The guy was rubbing his arm again. The tattoo of … a snake? The boots with silver buckles. The dent in the side of the van, the skull and flag on the rear window.

She needed his license number. The description alone wouldn’t get it. Who would believe her without that number? Who is going to believe me anyway?

She bent to her pages. A loud splat—the thrust of an engine—drew her attention, and she looked up just as the van roared out of the parking lot. He’d been lounging around a minute before. Now he was gone. Just like that. She sprinted from her hiding place, but she couldn’t make out the license number. Tires skidded around the curve toward the bridge. Soon all she saw was a white speck against the blue water of the bay. She tripped in her sandals and again made a mental note about her deficient wardrobe. She needed those running shoes.

She looked down at the tire marks he left. Wide bald tires and a wiggle in the sand. She wrote a few more words, thumbed through the two pages of detailed scribbling that she could barely read, and she started filling in her notes. She was disappointed that it was all she had, but baking in the sun had not been a complete bust. She had a very good description and a buzzing in her brain that said something wasn’t right about the guy and the van.

She was still flipping through the pages when she saw it. The sun glinted off the crushed shell and sand at her feet. A piece of cellophane.

She picked it up using the tips of her nails and hesitated, held it up to the light. Fresh and new. Of course, that’s all she could tell, but the thought struck: Oh, my. Fingerprints? She placed the cellophane carefully in a tissue and put it in a side pocket of her bag. She turned back to search the ground for cigarette butts. There wasn’t a single one. What? Field stripping his cigarettes and pocketing the butts? Like the military. They don’t leave a trace.

But he had dropped that cellophane. It was something. Blanche pushed the damp curls off her forehead, and wondered. It didn’t hurt to wonder.

She’d show Duncan the evidence. The thought of it made her wince. She’d have to face the gruff old police chief without the license number. If he scoffed, she’d have to go to plan B. What’s Plan A? With Duncan, it was hard to plan anything. All she had was a tiny piece of cellophane and a description. And not much else.

Bob’s Mercedes was still parked in the lot between white lines. There it sat, and the loss hit her again. The car was a large, boxy model, polished and shiny, in top shape—old-school vintage with a touch of class. One more thing that reminded her of Bob. It just wasn’t fair, and she began to miss him all over again.

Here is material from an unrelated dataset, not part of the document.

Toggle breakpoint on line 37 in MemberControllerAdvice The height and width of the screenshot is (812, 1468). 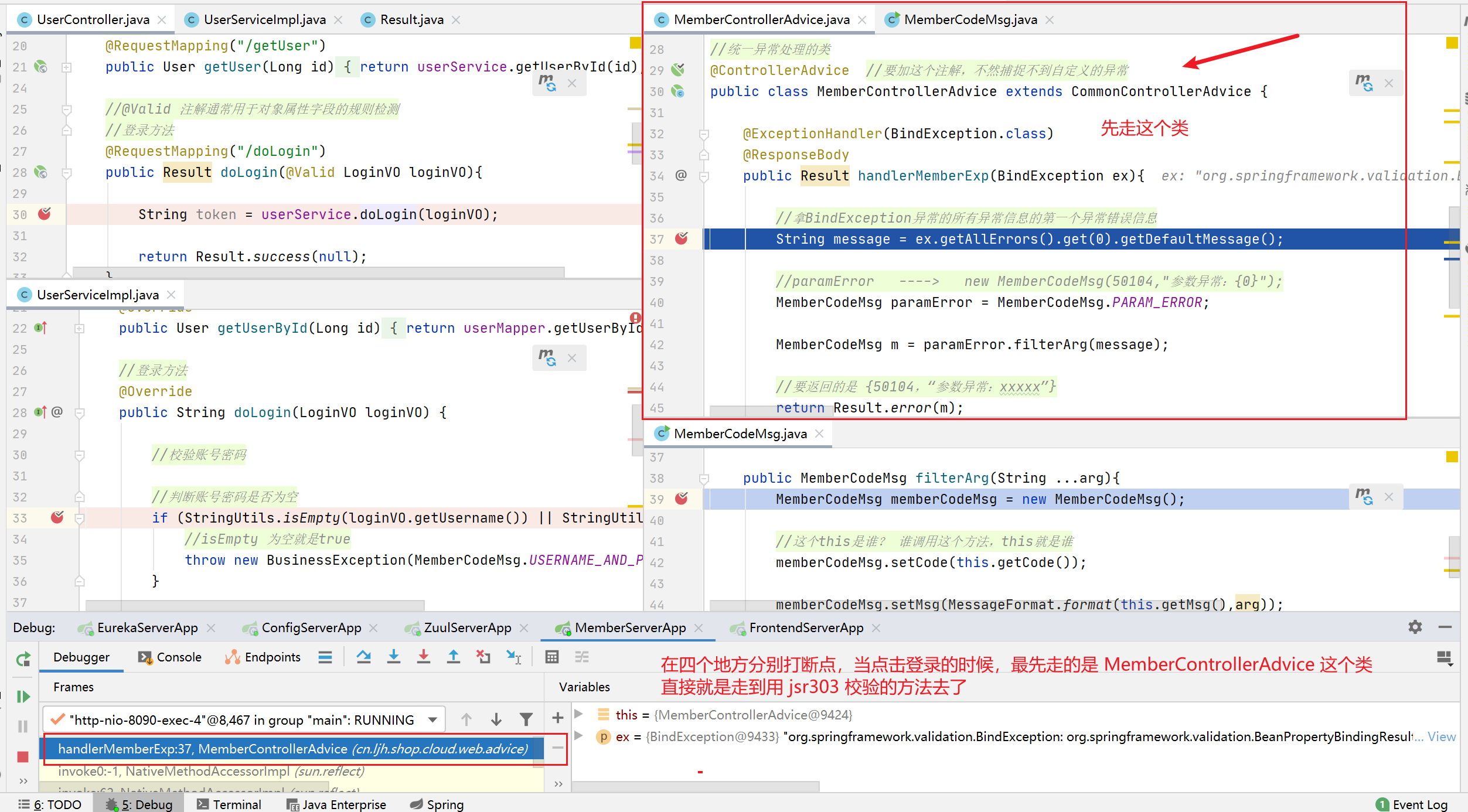tap(681, 238)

Yellow police tape flapped in the breeze. Two officers chatted, their backs to her. She lifted the tape gingerly, bracing for a reprimand from at least one of them. She was, in fact, breaching a crime scene. But the cops ignored her. She peeked inside the car, and, sure enough, the coffee was in the holder. Undisturbed, with the lid on it. Bob’s tie, a blue silk with tiny fish, was on the passenger seat, bunched and wrinkled. Bob wouldn’t have been caught dead without his tie. He wouldn’t have removed it…willingly. He sometimes even wore one when he coached Little League. Why was the tie wadded up, thrown aside on the seat like that?